El sapo más grande, el que le abría la posibilidad a que criminales de lesa humanidad se liberaran del cumplimiento de sus condenas y que accedieran a la participación política, prohibida expresamente por nuestra Constitución Política y los tratados internacionales suscritos por Colombia, fue el tribunal de la Justicia Especial para la Paz (JEP). Un tribunal especial en el sentido en que está especialmente diseñado por y para los victimarios.

Tratar de entender la necesidad de que un grupo de criminales que tanto daño le hicieron a cientos de miles de colombianos tuviesen la facultad de diseñar su propia justicia es difícil. Juan Manuel Santos intentó hacerlo en una entrevista concedida a la periodista española Cayetana Álvarez de Toledo con una breve frase: “lo que es cierto es que sin una justicia transicional no hay paz”. Si analizamos el alcance de estas palabras, la conclusión es que la justicia transicional, es decir la impunidad, es el precio que tenemos que toda la sociedad debe pagar para que las Farc no nos sigan asesinando, secuestrando y robando: una extorsión y un sometimiento del Estado de Derecho aquí y donde lo pongan.

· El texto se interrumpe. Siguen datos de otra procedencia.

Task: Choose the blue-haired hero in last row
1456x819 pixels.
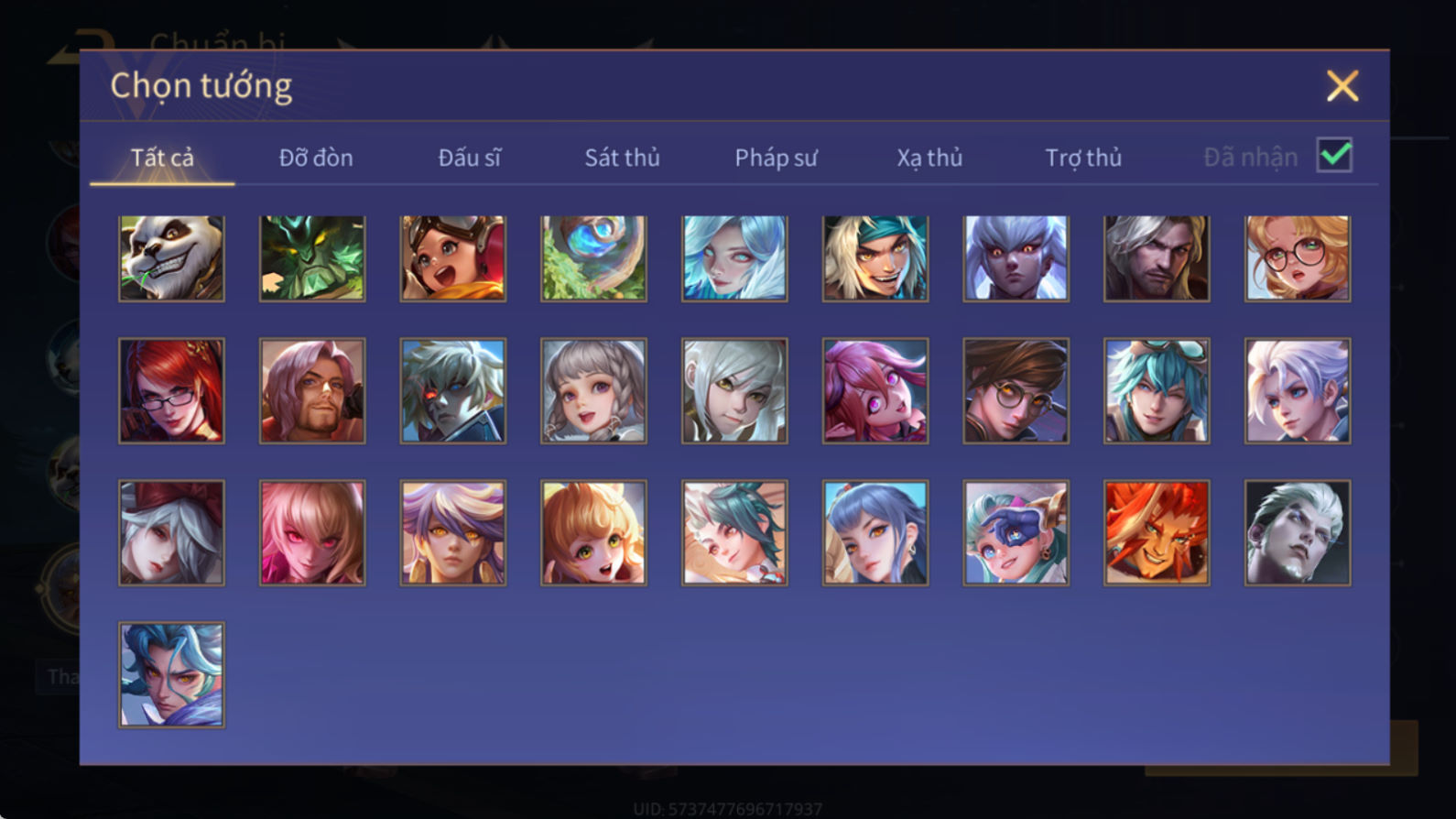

La forma como esa JEP está diseñada es que, a pesar de estar frente a los más horrendos criminales incluso contra la humanidad, sus penas no pueden ser intramurales. La única condición es que la persona confiese sus crímenes. Tratan de justificar esto diciendo que esta es la única manera de garantizar que haya verdad, pero poco le sirve a una víctima de alguien como Fernando Arellán, el que le puso la bomba al Club El Nogal, que diga una verdad que ya fue plenamente probada por la justicia ordinaria. Vale recordar que Arellán ya estaba condenado a 40 años de prisión, ordenaron su libertad y después fue enviado de vacaciones a las Islas Margarita en Venezuela.

A pesar de actuar en cumplimiento de un mandato constitucional, a la fuerza pública se le puso al mismo nivel de los criminales. En el absurdismo los calificaron como actores del conflicto y que por esa razón también  serán juzgados por la JEP. A nadie le puede caber en la cabeza que un tribunal diseñado por delincuentes se use para juzgar a los que estaban exponiendo sus vidas para cumplir con su obligación constitucional de defensa del Estado.

Esta semana la bancada del Centro Democrático actuando bajo la legitimidad conferida por las victorias del plebiscito y de la presidencia, introdujo unas reformas a la JEP.  La primera reforma está íntimamente ligada a la situación caótica que sobrevino después de la captura de Jesús Santrich por haber cometido delitos después de firmado el acuerdo. A la JEP no se le permitirá sobre las peticiones de extradición de situaciones ocurridas con posterioridad a la firma ni tampoco se les permitirá practicar pruebas. La segunda es que se obliga a que haya dentro de la JEP un procedimiento especial y diferenciado para los miembros de la fuerza pública.

Además, la Senadora Paloma Valencia dio a conocer que se cumplirá con lo prometido en campaña y que los acuerdos serán modificados. Asuntos como: la prohibición de participación en política de excombatientes antes de haber cumplido con sus condenas, la creación de una sala especial para juzgar a militares y policías y la asignación de curules para las víctimas inclusive a aquellas que hayan sido parte de las fuerzas militares, podrían revestir a la JEP de una legitimidad que hoy no tiene entre los miembros del país que no creen que pueda haber paz sin justicia.

La valentía de la Senadora Paloma no fue bien recibida por los miembros de la casa Santos especialmente por Martín Santos que en un acto de matoneo publicó un trino que decía: “RT masivo para que comunidad internacional sepa que esta mujer está sepultando proceso de paz que mundo entero apoyó”, y después lo transcribió en inglés como para ver si lo lee Donald Trump al que, a propósito, se le reportó haberle reclamado a Santos en una llamada en septiembre que él se preocupa más por los guerrilleros que por el pueblo estadounidense.